The called script(s) can have multiple arrays and associative arrays for errors, etc.
It seems to be a scoping issue.
I have the functions written to generate the report for each called script, but when multiple scripts are called only one prints because the objects seem to be globally scoped.
Pretty sure anyways, been working on it but need to do some more debugging to confirm
Sorry, been having a busy week! I thought I'd do an example of generating the whole depth of one of your objects from #11. I've used a kind of careful approach to naming variables with prefixes to avoid naming conflicts at lower levels. e.g. several of the functions use an "entries" var, but named with a different prefix to avoid clashing. It's not so pretty, but it works reliably, this is the pattern the json.bash code itself uses.

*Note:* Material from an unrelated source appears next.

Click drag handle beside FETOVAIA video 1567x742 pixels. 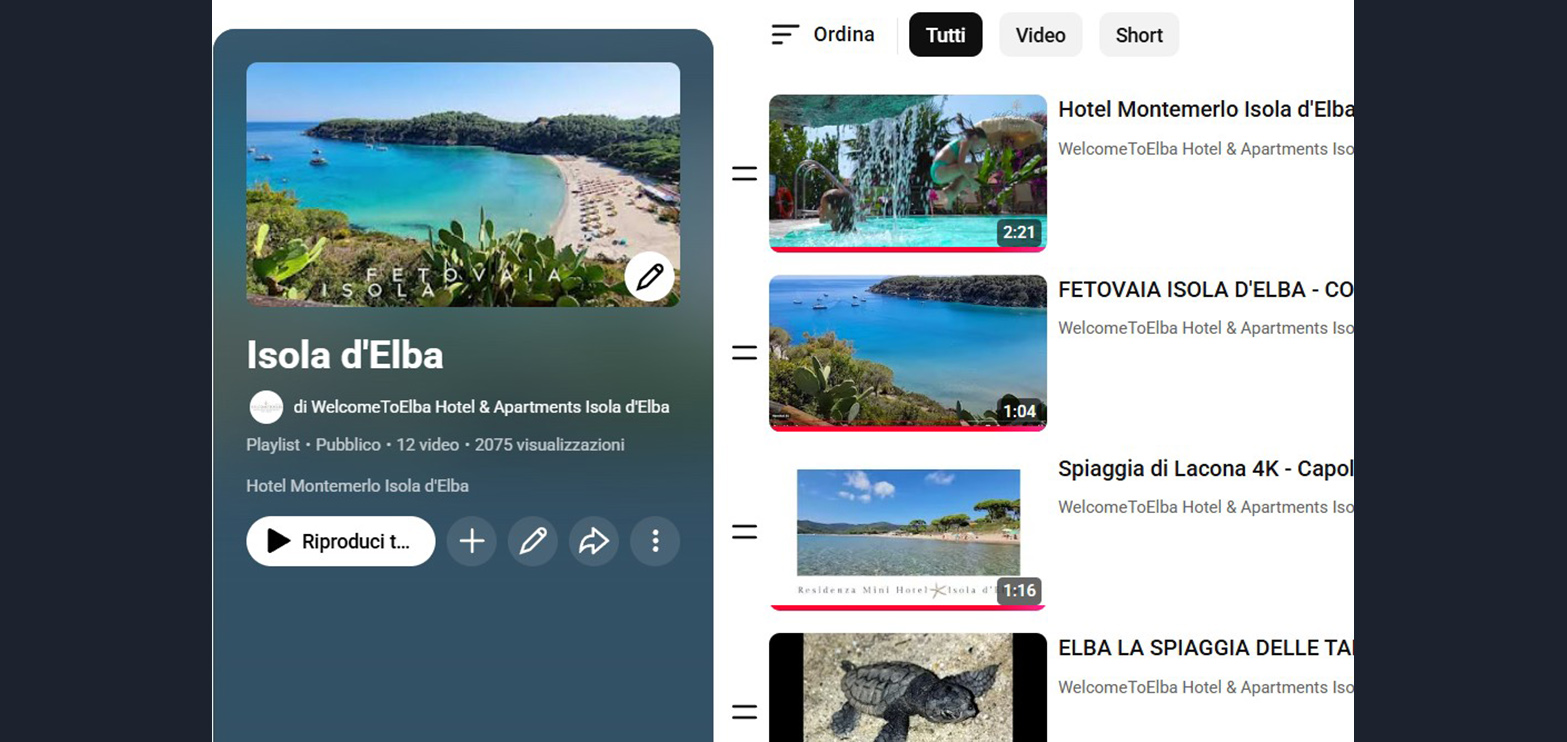pyautogui.click(x=744, y=353)
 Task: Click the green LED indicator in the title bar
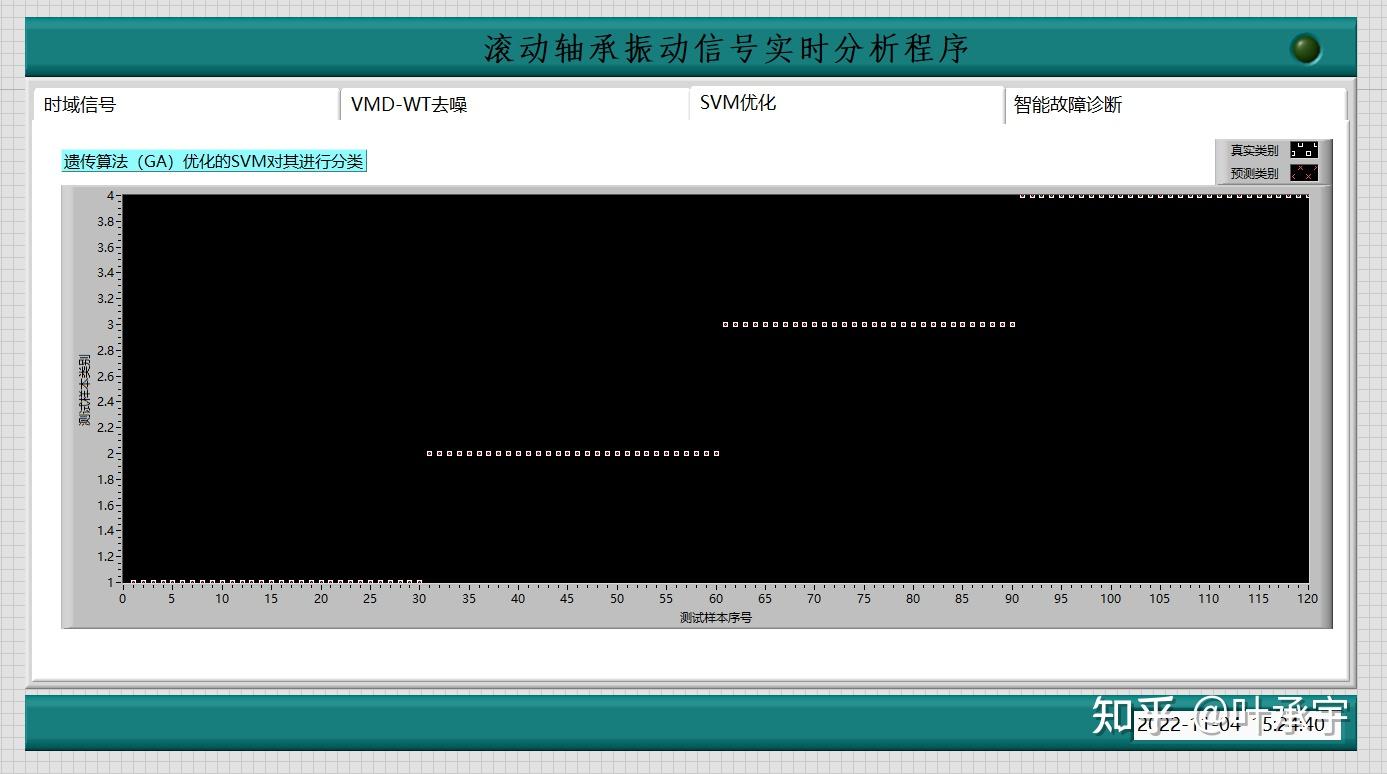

It doesn't generate every single property from your example, but includes an example of each different type of nested object I think. I hope it's somewhat similar structure to how you're generating report sections. And hopefully it should serve as an example of how to get around a clash, etc. Also just a few ways of representing data before emitting, e.g. the report_system
using an implicit associative array to hold data. And merging together multiple objects into one in report_stig.V0216321
.
source json.bash
function report_stig.V0216321.validated_files() {
local -a _rvf_entries
out=_rvf_entries json Name=/etc/default/passwd Option=MAXDAYS Expected=56 Current=Missing
json Files:json[]@_rvf_entries
}
function report_stig.V0216321.validated_users() {
local -a _rvu_entries
out=_rvu_entries json Username=root Expected=56 Current=Missing
out=_rvu_entries json Username=user1 Expected=56 Current=Missing
out=_rvu_entries json Username=user2 Expected=56 Current=Missing
json Users:json[]@_rvu_entries
}
function report_stig.V0216321.validated() {
local -a _rv_entries
out=_rv_entries report_stig.V0216321.validated_files
out=_rv_entries report_stig.V0216321.validated_users
json validated:json[]@_rv_entries
}
function report_stig.V0216321() {
local -a _r_entries
out=_r_entries json id=V0216321 \
title="User passwords must be changed at least every 60 days." \
meta:{}="date=26-Jul-2023,rule_id=SV-216321r646926_rule,version=SOL-11.1-040010"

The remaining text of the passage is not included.